Stretchable solenoid oriented with strains parallel to inductor core direction.

One area that has been neglected is the creation of high-performance inductors able to undergo similar strains. One major drawback for conventional stretchable inductors is the inability to provide the high-permeability core necessary to obtain high-inductance densities and magnetic coupling.

Recently, scientists at the Army Research Laboratory (ARL) developed a deformable inductive device with a magnetic core formed of an elastomer material. The key to this is magnetic particles dispersed in the elastomer forming a backplane and at least one deformable electrode. The devices are deformable in as much as they enable significant strain in tension, compression, and mixed modes, such as caused by twisting or bending, without failure.
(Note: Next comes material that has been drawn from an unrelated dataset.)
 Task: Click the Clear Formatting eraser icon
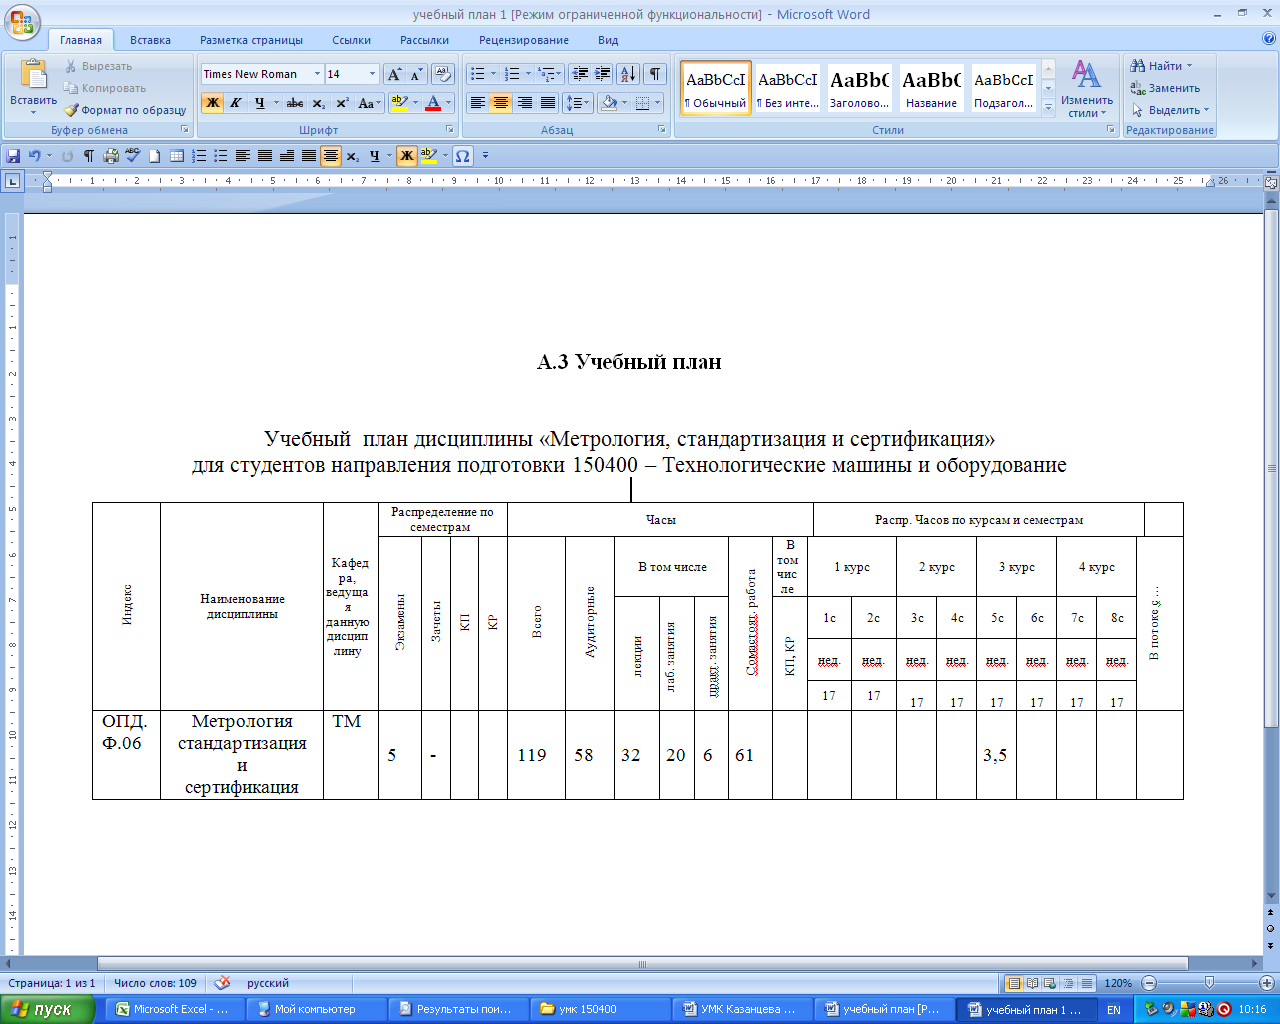(x=443, y=74)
The deformable inductive device may be configured as an inductor, solenoid, transformer or as part of a wireless power transfer system which comprises a coil and a magnetic backplane (the magnetic core) with the coil being attached to or in close proximity to the magnetic backplane. The devices may be configured to be deformed from about -50% strain (in compression) to about 100% strain (in tension). This would be true in any direction of strain being applied, not just parallel and perpendicular directions.

The stretchable magnetic-core solenoid demonstrated by ARL would be ideal for tuning the mechanical properties in magnetorheological elastomer-based soft robotic grippers. The same material is also well-suited as magnetic backplanes for stretchable wireless power.